Gosden assured punters that Rainbow View is in the rudest of health, describing the betting flap as "completely bizarre" after witnessing his charge impress on the Al Bahathri gallop near her Newmarket stable. "She worked this morning and worked particularly well," he said yesterday. "I am very happy with her indeed."
By midday Rainbow View was queen of the bookies' lists again. Her brief dethronement may have been the result of a computer programming glitch in a single Betfair account and although the amounts traded – totalling just over £8,000 – are relatively small beer in professional punting terms, some backers may have secured a bargain. "Who knows why the individual in question laid a fit and healthy genuine 6-4 chance out to 9-1," said the firm's Tony Calvin, "but one explanation could be that it was a malfunctioning automated trading system."
The presence of a hot-shot – Rainbow View shortened to a general 5-4 after the withdrawal of her stablemate – has not proved a deterrent to potential rivals, with 21 fillies still possible runners in the 196th edition of their Guineas. Fantasia apart, the notable absentee was Sariska, who will have her Oaks prep in the Musidora Stakes at York.
Twenty-four colts are still in the mix for a much more open-looking 201st 2,000 Guineas on Saturday, including yesterday's sole supplementary entry Ouqba, put in the race at a cost of £30,000.
Some rain fell in Newmarket yesterday, but not much and the ground remains good to firm, which is little comfort for supporters of Delegator, the 3-1 market leader with big-race sponsors Stan James, after warnings from trainer Brian Meehan that the colt would not run on ground judged too fast. There is also a watching brief over the perceived Ballydoyle number one Rip Van Winkle, challenging for favouritism; he suffered a stone bruise yesterday, though is still thought likely to be ready for his big day.
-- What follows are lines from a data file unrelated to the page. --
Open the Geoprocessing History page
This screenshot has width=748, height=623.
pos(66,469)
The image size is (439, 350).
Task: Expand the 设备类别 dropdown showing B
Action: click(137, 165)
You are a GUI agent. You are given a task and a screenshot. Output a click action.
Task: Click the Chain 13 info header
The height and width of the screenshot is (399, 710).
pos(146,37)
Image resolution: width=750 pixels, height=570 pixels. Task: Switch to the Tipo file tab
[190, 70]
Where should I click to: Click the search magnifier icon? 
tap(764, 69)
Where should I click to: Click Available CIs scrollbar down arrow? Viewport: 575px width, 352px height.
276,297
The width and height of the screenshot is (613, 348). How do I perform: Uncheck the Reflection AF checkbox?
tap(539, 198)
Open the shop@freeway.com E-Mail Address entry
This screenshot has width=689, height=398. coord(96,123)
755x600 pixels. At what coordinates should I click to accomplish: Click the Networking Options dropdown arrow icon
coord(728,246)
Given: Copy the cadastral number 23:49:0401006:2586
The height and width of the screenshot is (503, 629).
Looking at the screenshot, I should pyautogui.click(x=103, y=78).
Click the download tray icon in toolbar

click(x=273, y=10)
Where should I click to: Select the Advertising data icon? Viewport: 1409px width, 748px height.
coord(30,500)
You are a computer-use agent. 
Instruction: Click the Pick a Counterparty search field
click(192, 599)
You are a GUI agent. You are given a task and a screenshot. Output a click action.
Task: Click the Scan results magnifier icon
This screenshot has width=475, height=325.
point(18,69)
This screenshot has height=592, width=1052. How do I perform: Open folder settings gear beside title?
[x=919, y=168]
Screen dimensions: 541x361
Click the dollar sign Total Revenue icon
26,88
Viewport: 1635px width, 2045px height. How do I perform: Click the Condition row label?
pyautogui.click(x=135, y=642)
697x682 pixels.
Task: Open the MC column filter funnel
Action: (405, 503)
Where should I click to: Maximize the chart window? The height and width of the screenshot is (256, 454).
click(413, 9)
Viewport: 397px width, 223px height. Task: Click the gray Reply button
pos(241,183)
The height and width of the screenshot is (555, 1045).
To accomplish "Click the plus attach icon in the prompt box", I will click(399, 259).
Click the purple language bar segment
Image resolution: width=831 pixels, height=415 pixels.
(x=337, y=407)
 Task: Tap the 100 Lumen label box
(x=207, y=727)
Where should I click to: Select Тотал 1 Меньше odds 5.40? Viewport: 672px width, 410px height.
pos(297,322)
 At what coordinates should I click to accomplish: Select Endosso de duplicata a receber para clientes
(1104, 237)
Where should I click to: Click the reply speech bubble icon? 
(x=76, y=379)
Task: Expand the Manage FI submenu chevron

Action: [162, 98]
But before the first Group 1 contests of the domestic Flat programme comes a week of glittering top-level action at the jumpers' last hurrah, the Punchestown festival. Today in Co Kildare the focus is on one star performer of the present and two with gilded promise for the future.
Paul Nicholls and Clive Smith have decided to treat Irish fans to a first sighting of dual Queen Mother Champion Chase hero Master Minded, who signs off until next winter with what should be a lap of honour over his favourite two-mile trip. In the Grade 1 novices hurdle, Hurricane Fly – many people's idea of next year's senior champion – tests his credentials against Cheltenham winner Go Native, and in the novices chase his fellow Willie Mullins inmate Cooldine, already backed for next year's Gold Cup, has a showdown with hat-trick seeking Joncol.